[ENTRIES PROVIDED — start]
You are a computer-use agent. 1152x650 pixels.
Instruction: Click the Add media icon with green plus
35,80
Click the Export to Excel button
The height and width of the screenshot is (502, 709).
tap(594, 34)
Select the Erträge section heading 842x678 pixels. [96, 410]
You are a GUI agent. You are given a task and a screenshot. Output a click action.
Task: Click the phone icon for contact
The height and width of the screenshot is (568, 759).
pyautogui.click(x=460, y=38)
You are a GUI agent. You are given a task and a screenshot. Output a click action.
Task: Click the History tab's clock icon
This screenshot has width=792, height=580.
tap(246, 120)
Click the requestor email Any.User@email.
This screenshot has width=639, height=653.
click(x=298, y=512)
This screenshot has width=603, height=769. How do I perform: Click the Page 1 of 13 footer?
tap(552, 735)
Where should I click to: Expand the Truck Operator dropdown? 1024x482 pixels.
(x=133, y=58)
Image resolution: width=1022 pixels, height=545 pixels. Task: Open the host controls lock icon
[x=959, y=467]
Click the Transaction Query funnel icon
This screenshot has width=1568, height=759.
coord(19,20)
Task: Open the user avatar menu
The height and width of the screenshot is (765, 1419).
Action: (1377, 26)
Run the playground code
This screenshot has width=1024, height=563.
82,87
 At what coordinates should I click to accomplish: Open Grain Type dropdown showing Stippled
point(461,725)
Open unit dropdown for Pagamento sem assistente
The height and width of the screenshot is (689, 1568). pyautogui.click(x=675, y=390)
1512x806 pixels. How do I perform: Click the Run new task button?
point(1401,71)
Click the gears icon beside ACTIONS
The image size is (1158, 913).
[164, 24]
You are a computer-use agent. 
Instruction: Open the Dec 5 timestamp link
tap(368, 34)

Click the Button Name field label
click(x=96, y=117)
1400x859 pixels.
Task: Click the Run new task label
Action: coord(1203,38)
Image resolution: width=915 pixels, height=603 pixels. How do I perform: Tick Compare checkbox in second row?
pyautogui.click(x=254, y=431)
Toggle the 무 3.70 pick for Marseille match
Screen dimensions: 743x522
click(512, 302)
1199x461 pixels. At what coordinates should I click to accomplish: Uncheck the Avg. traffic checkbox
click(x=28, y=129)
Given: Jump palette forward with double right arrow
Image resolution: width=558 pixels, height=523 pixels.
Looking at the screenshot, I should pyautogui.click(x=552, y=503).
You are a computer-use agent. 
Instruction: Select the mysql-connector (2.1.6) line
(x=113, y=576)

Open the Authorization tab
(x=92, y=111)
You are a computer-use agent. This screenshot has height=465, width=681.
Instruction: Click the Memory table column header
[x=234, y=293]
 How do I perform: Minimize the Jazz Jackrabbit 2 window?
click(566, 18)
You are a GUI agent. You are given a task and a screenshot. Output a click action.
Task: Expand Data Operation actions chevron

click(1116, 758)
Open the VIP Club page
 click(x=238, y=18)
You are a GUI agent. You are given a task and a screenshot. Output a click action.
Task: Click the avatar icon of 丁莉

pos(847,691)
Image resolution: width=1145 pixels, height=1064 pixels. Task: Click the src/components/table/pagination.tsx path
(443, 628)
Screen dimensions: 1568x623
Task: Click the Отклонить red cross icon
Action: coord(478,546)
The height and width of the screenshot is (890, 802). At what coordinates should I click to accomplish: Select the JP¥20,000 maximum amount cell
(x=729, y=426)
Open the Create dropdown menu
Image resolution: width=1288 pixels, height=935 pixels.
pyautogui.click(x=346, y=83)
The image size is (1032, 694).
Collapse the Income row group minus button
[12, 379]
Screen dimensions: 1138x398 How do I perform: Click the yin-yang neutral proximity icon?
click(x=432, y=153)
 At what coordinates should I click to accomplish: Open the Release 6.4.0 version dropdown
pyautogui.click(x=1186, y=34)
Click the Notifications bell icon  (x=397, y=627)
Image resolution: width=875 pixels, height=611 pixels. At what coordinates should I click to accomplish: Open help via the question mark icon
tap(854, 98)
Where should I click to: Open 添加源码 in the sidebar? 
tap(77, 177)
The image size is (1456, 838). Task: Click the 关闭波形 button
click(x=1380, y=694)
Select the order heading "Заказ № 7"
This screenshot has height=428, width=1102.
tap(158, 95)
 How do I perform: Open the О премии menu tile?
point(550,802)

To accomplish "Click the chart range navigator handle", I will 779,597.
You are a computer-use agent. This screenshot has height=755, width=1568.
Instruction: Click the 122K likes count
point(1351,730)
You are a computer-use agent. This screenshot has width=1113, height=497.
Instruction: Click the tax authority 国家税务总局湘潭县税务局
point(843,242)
[ENTRIES PROVIDED — finish]
WHAT IS NEEDED:
Please return all of the records exactly.

RESPONSE:
You are a computer-use agent. 1152x650 pixels.
Instruction: Click the Add media icon with green plus
35,80
Click the Export to Excel button
The height and width of the screenshot is (502, 709).
tap(594, 34)
Select the Erträge section heading 842x678 pixels. [96, 410]
You are a GUI agent. You are given a task and a screenshot. Output a click action.
Task: Click the phone icon for contact
The height and width of the screenshot is (568, 759).
pyautogui.click(x=460, y=38)
You are a GUI agent. You are given a task and a screenshot. Output a click action.
Task: Click the History tab's clock icon
This screenshot has width=792, height=580.
tap(246, 120)
Click the requestor email Any.User@email.
This screenshot has width=639, height=653.
click(x=298, y=512)
This screenshot has width=603, height=769. How do I perform: Click the Page 1 of 13 footer?
tap(552, 735)
Where should I click to: Expand the Truck Operator dropdown? 1024x482 pixels.
(x=133, y=58)
Image resolution: width=1022 pixels, height=545 pixels. Task: Open the host controls lock icon
[x=959, y=467]
Click the Transaction Query funnel icon
This screenshot has width=1568, height=759.
coord(19,20)
Task: Open the user avatar menu
The height and width of the screenshot is (765, 1419).
Action: (1377, 26)
Run the playground code
This screenshot has width=1024, height=563.
82,87
 At what coordinates should I click to accomplish: Open Grain Type dropdown showing Stippled
point(461,725)
Open unit dropdown for Pagamento sem assistente
The height and width of the screenshot is (689, 1568). pyautogui.click(x=675, y=390)
1512x806 pixels. How do I perform: Click the Run new task button?
point(1401,71)
Click the gears icon beside ACTIONS
The image size is (1158, 913).
[164, 24]
You are a computer-use agent. 
Instruction: Open the Dec 5 timestamp link
tap(368, 34)

Click the Button Name field label
click(x=96, y=117)
1400x859 pixels.
Task: Click the Run new task label
Action: coord(1203,38)
Image resolution: width=915 pixels, height=603 pixels. How do I perform: Tick Compare checkbox in second row?
pyautogui.click(x=254, y=431)
Toggle the 무 3.70 pick for Marseille match
Screen dimensions: 743x522
click(512, 302)
1199x461 pixels. At what coordinates should I click to accomplish: Uncheck the Avg. traffic checkbox
click(x=28, y=129)
Given: Jump palette forward with double right arrow
Image resolution: width=558 pixels, height=523 pixels.
Looking at the screenshot, I should pyautogui.click(x=552, y=503).
You are a computer-use agent. 
Instruction: Select the mysql-connector (2.1.6) line
(x=113, y=576)

Open the Authorization tab
(x=92, y=111)
You are a computer-use agent. This screenshot has height=465, width=681.
Instruction: Click the Memory table column header
[x=234, y=293]
 How do I perform: Minimize the Jazz Jackrabbit 2 window?
click(566, 18)
You are a GUI agent. You are given a task and a screenshot. Output a click action.
Task: Expand Data Operation actions chevron

click(1116, 758)
Open the VIP Club page
 click(x=238, y=18)
You are a GUI agent. You are given a task and a screenshot. Output a click action.
Task: Click the avatar icon of 丁莉

pos(847,691)
Image resolution: width=1145 pixels, height=1064 pixels. Task: Click the src/components/table/pagination.tsx path
(443, 628)
Screen dimensions: 1568x623
Task: Click the Отклонить red cross icon
Action: coord(478,546)
The height and width of the screenshot is (890, 802). At what coordinates should I click to accomplish: Select the JP¥20,000 maximum amount cell
(x=729, y=426)
Open the Create dropdown menu
Image resolution: width=1288 pixels, height=935 pixels.
pyautogui.click(x=346, y=83)
The image size is (1032, 694).
Collapse the Income row group minus button
[12, 379]
Screen dimensions: 1138x398 How do I perform: Click the yin-yang neutral proximity icon?
click(x=432, y=153)
 At what coordinates should I click to accomplish: Open the Release 6.4.0 version dropdown
pyautogui.click(x=1186, y=34)
Click the Notifications bell icon  (x=397, y=627)
Image resolution: width=875 pixels, height=611 pixels. At what coordinates should I click to accomplish: Open help via the question mark icon
tap(854, 98)
Where should I click to: Open 添加源码 in the sidebar? 
tap(77, 177)
The image size is (1456, 838). Task: Click the 关闭波形 button
click(x=1380, y=694)
Select the order heading "Заказ № 7"
This screenshot has height=428, width=1102.
tap(158, 95)
 How do I perform: Open the О премии menu tile?
point(550,802)

To accomplish "Click the chart range navigator handle", I will 779,597.
You are a computer-use agent. This screenshot has height=755, width=1568.
Instruction: Click the 122K likes count
point(1351,730)
You are a computer-use agent. This screenshot has width=1113, height=497.
Instruction: Click the tax authority 国家税务总局湘潭县税务局
point(843,242)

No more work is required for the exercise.